|GRDC project “Interspecific hybridisation of lupins”. UWA00094, 1/1/2006 – 31/12/2008. Staff: Dr Jon Clements (project supervisor, 50%), Mr John Quealy (Research Assistant, 40%), Dr Larissa Prilyuk (40%), Mrs Leah Chong (Research Assistant, 40%).
Lupin breeding in Australia could benefit from the additional genetic diversity of interspecific hybrids. Currently the value of lupins is constrained by several seed quality factors which contribute to their position as a relatively low value feed grain. Improving seed quality of Lupinus angustifolius (narrow-leafed lupin), the most widely adapted species, by increasing protein and oil content or other specific components (e.g. sulphur amino acids) would allow the grain to be sold in a wider range of feed and food markets.
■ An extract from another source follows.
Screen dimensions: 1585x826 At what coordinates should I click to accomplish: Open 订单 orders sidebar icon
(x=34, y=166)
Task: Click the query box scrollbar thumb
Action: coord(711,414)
Combining desirable attributes among the key crop species (L. angustifolius, L. albus, L. luteus and L. mutabilis) would help to improve an individual species more rapidly. For example a priority is to transfer the seed quality, the brown spot and pleiochaeta root rot tolerance traits from L. luteus to L. angustifolius. Transferring anthracnose resistance, metribuzin tolerance, wide adaptation or aphid tolerance from L. angustifolius to L. luteus would be enormously beneficial in the breeding of yellow lupins. Similarly, transferring high oil and protein characters from pearl lupin (L. mutabilis) to L. angustifolius would be valuable if this were possible. The intended outcomes for the project are:
Produce true F1 and backcrossed hybrid lines by focusing on crossing L. angustifolius or L. .luteus with L. .luteus, L. albus and L. mutabilis and additionally L. albus x L. mutabilis.
Development of best methods for achieving true hybrids among the crop lupin species including direct hand crossing and seed production on the plant and through embryo rescue.
Development of a routine validation of the hybrid nature of the resulting lines by molecular marker methods already in use at DAFWA for lupin breeding programs within species.